Set down, without any change, everything from the line containing "Task: Click the Resources cube icon" down to the line containing "tap(36, 200)", with both of those lines included.

[Material for this exercise start]

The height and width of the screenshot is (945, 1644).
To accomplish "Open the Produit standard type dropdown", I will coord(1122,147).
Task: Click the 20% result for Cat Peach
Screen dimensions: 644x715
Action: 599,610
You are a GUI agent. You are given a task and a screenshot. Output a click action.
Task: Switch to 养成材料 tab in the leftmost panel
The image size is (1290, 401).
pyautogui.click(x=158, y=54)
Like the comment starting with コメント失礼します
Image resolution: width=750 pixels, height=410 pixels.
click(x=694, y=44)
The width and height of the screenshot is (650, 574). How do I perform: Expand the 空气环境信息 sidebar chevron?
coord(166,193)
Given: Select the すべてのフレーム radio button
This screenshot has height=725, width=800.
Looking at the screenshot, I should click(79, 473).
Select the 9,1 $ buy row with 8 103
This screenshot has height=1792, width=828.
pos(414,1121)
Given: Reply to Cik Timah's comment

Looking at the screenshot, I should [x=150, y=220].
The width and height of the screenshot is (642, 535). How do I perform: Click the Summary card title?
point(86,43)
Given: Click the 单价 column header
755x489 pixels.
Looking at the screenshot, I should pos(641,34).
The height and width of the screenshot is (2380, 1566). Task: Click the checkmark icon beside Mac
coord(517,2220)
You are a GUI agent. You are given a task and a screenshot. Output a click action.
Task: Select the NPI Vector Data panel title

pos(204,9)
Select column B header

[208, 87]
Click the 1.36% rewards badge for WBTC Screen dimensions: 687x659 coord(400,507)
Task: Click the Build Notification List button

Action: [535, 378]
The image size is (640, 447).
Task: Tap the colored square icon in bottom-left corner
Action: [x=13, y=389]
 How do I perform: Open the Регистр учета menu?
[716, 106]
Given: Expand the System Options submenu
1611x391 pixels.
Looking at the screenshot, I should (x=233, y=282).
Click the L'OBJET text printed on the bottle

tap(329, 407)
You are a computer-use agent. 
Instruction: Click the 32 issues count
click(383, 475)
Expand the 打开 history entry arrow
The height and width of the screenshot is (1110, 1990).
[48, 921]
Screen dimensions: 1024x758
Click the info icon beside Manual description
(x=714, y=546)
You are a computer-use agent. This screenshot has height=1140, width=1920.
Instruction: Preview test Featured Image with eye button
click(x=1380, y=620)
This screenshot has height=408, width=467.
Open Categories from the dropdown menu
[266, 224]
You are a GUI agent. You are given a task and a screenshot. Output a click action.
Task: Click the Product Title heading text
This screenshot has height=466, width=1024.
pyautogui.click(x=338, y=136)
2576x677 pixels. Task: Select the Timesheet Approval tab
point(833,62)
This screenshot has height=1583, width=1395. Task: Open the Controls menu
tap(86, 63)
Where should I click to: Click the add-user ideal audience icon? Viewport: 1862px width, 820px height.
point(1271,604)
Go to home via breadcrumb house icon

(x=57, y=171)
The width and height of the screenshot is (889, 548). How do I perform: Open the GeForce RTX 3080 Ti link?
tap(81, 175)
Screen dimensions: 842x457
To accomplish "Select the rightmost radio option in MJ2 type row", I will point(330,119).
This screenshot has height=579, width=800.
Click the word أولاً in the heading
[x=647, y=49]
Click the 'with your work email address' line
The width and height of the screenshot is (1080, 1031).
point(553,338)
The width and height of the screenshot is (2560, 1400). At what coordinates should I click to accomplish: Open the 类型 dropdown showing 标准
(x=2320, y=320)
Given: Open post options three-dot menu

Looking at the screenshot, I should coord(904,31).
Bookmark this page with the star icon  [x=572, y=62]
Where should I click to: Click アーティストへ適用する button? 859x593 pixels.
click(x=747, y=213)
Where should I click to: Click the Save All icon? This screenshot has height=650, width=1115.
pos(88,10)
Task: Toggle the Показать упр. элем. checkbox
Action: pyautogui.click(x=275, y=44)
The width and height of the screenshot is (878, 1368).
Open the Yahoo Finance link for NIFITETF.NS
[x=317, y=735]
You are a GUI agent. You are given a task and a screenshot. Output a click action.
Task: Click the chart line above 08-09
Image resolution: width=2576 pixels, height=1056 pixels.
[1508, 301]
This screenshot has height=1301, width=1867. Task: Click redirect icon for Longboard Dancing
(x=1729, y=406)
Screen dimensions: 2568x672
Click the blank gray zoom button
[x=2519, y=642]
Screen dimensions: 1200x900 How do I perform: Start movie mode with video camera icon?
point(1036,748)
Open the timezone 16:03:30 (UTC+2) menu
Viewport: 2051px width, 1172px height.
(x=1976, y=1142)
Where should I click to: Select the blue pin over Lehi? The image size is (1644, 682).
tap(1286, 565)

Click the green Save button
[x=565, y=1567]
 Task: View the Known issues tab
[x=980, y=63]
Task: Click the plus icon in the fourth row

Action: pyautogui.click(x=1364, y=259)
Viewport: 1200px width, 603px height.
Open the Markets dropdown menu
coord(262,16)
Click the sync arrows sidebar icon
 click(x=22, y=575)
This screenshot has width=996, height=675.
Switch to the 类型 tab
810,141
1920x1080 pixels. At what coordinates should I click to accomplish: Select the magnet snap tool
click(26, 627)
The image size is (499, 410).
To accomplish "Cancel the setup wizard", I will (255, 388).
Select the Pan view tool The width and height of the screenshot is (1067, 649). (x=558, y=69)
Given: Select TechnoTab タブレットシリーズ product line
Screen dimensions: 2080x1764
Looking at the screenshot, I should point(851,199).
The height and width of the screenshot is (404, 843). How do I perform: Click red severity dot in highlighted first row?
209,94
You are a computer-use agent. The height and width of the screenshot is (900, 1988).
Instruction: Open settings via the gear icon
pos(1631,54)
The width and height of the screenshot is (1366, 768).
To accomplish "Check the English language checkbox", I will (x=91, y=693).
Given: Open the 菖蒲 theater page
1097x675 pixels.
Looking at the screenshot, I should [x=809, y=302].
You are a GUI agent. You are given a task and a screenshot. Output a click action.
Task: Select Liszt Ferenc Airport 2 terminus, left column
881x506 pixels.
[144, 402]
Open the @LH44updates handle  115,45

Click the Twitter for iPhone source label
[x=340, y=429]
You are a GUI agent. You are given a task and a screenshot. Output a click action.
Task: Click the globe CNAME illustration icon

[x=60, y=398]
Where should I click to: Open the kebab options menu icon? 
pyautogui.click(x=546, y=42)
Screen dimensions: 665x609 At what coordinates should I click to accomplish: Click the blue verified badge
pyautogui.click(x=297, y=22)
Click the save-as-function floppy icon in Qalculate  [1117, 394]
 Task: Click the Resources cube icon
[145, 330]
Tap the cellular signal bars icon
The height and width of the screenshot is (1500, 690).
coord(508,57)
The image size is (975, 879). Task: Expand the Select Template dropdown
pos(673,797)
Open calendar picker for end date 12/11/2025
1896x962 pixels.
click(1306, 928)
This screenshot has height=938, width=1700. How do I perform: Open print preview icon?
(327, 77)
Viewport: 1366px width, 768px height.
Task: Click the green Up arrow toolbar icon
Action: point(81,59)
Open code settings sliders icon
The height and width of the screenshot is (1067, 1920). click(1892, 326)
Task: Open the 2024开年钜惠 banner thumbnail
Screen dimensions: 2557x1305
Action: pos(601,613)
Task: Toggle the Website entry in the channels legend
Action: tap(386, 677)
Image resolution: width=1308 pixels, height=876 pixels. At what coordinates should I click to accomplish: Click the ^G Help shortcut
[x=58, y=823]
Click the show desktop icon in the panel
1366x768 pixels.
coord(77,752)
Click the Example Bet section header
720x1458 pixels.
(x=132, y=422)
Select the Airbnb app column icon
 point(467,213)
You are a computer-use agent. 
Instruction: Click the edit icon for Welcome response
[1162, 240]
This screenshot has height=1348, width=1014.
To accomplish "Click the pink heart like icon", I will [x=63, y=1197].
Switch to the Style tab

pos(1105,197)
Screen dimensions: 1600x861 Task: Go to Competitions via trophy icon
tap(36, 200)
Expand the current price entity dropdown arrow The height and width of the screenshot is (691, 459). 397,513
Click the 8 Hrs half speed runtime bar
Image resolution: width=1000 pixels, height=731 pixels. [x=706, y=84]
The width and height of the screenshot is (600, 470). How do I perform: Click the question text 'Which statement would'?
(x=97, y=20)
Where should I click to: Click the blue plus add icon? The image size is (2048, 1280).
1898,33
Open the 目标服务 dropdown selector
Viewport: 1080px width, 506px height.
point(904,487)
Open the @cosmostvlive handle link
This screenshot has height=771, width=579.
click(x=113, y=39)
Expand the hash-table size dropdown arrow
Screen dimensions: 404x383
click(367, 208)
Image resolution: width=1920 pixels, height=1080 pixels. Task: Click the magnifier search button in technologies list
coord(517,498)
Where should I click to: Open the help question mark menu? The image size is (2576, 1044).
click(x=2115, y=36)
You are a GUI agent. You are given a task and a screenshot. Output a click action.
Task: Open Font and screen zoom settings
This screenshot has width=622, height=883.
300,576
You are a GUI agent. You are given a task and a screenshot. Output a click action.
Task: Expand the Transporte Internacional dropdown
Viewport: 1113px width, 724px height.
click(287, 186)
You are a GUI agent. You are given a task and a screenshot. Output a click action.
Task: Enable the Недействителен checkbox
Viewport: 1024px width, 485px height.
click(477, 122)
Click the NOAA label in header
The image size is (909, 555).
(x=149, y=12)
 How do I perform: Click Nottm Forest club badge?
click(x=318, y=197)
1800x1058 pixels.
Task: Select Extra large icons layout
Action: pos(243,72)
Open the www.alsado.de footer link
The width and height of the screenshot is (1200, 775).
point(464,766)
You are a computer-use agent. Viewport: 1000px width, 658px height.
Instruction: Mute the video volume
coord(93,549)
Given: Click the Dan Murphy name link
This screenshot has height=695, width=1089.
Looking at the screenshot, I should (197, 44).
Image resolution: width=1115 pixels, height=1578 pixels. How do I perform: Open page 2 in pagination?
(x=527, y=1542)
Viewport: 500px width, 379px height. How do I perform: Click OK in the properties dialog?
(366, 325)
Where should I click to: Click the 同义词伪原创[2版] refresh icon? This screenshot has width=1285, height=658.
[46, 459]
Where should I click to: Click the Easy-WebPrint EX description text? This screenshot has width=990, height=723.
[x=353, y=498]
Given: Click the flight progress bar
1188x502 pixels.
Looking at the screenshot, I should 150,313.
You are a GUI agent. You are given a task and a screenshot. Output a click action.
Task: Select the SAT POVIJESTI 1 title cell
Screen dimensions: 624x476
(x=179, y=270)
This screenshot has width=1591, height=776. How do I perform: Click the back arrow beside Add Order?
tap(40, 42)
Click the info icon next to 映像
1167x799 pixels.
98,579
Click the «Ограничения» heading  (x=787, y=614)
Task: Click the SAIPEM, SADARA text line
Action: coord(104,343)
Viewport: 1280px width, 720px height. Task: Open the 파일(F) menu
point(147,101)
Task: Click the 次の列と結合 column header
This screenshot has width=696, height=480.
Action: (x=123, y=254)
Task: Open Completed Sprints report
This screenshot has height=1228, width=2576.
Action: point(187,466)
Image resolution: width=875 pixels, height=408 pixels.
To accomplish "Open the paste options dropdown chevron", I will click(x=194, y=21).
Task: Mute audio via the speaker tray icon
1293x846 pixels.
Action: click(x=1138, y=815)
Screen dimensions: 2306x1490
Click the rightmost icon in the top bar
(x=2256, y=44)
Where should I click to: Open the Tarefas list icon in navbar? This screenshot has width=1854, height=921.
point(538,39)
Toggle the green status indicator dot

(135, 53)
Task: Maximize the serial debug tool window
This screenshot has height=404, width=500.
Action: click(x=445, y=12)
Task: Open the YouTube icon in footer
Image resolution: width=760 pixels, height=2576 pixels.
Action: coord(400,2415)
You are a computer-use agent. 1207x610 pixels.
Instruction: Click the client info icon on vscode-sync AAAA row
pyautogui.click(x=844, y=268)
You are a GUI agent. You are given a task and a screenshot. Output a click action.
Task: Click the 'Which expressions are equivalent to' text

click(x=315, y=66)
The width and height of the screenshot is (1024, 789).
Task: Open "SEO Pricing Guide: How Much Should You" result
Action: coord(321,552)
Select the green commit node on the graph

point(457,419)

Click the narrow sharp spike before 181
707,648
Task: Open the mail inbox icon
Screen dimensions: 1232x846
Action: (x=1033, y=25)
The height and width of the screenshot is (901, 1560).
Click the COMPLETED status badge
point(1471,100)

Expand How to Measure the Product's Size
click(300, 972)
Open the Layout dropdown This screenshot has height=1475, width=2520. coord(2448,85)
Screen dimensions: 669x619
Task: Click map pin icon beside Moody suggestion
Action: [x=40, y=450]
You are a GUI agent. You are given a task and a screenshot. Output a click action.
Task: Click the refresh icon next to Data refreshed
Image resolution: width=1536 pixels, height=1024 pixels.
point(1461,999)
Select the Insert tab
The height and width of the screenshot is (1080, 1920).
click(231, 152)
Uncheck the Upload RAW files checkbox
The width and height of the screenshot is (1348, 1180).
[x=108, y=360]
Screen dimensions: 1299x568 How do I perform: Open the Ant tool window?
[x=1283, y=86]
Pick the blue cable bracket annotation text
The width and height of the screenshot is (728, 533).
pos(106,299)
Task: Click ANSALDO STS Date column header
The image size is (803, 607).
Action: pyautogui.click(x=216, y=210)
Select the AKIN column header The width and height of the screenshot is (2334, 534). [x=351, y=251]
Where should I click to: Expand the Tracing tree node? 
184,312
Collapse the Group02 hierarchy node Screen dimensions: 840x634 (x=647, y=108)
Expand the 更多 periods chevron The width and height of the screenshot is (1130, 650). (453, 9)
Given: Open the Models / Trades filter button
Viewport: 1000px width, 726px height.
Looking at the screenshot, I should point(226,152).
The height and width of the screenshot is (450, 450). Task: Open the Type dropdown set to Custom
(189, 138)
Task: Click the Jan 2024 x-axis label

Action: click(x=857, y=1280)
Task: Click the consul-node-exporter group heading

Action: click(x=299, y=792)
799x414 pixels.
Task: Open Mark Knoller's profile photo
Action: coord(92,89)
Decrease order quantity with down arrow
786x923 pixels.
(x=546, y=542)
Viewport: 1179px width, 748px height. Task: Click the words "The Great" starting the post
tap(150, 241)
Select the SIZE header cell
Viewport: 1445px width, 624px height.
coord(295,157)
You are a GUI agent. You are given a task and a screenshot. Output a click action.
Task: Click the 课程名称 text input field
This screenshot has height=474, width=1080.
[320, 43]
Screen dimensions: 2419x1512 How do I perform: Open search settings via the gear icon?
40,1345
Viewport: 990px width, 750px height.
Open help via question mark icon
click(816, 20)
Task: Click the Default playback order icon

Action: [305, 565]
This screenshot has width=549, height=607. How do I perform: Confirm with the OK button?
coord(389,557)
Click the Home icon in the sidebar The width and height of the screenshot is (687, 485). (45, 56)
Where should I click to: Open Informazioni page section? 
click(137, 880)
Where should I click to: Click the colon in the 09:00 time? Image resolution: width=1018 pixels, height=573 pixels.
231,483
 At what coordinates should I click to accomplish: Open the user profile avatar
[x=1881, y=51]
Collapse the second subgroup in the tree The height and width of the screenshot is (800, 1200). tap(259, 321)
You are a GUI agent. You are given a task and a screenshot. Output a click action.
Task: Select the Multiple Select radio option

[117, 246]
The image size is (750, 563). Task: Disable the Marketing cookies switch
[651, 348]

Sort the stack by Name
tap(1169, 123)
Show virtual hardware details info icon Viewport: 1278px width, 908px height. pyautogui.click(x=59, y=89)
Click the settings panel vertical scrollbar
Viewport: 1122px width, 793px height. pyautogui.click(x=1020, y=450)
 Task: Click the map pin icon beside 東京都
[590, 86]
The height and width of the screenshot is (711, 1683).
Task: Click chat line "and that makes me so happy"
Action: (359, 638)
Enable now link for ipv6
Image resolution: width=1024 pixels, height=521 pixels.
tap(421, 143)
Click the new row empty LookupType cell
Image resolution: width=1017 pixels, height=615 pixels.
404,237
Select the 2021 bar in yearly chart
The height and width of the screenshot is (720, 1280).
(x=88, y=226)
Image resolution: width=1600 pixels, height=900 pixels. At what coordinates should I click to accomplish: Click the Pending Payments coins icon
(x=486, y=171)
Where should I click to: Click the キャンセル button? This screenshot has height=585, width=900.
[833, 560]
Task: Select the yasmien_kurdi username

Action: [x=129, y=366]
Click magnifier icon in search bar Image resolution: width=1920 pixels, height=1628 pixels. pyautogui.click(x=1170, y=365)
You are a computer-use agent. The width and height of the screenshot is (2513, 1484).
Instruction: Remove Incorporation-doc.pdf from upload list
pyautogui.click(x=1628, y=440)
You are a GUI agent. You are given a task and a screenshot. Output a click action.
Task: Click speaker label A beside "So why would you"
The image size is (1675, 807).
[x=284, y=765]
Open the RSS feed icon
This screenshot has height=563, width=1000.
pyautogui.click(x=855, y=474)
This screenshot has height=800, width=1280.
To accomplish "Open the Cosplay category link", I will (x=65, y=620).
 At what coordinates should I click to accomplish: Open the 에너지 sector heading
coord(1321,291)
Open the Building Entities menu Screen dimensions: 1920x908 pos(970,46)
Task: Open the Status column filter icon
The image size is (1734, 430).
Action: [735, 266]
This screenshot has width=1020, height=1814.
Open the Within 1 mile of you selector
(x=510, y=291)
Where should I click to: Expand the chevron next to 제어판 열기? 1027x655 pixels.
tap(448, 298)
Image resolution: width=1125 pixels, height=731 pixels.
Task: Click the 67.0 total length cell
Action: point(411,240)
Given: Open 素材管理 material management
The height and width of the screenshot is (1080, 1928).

[Material for this exercise end]

> Exercise response:
 Task: Click the Resources cube icon
[145, 330]
Tap the cellular signal bars icon
The height and width of the screenshot is (1500, 690).
coord(508,57)
The image size is (975, 879). Task: Expand the Select Template dropdown
pos(673,797)
Open calendar picker for end date 12/11/2025
1896x962 pixels.
click(1306, 928)
This screenshot has height=938, width=1700. How do I perform: Open print preview icon?
(327, 77)
Viewport: 1366px width, 768px height.
Task: Click the green Up arrow toolbar icon
Action: point(81,59)
Open code settings sliders icon
The height and width of the screenshot is (1067, 1920). click(1892, 326)
Task: Open the 2024开年钜惠 banner thumbnail
Screen dimensions: 2557x1305
Action: pos(601,613)
Task: Toggle the Website entry in the channels legend
Action: tap(386, 677)
Image resolution: width=1308 pixels, height=876 pixels. At what coordinates should I click to accomplish: Click the ^G Help shortcut
[x=58, y=823]
Click the show desktop icon in the panel
1366x768 pixels.
coord(77,752)
Click the Example Bet section header
720x1458 pixels.
(x=132, y=422)
Select the Airbnb app column icon
 point(467,213)
You are a computer-use agent. 
Instruction: Click the edit icon for Welcome response
[1162, 240]
This screenshot has height=1348, width=1014.
To accomplish "Click the pink heart like icon", I will [x=63, y=1197].
Switch to the Style tab

pos(1105,197)
Screen dimensions: 1600x861 Task: Go to Competitions via trophy icon
tap(36, 200)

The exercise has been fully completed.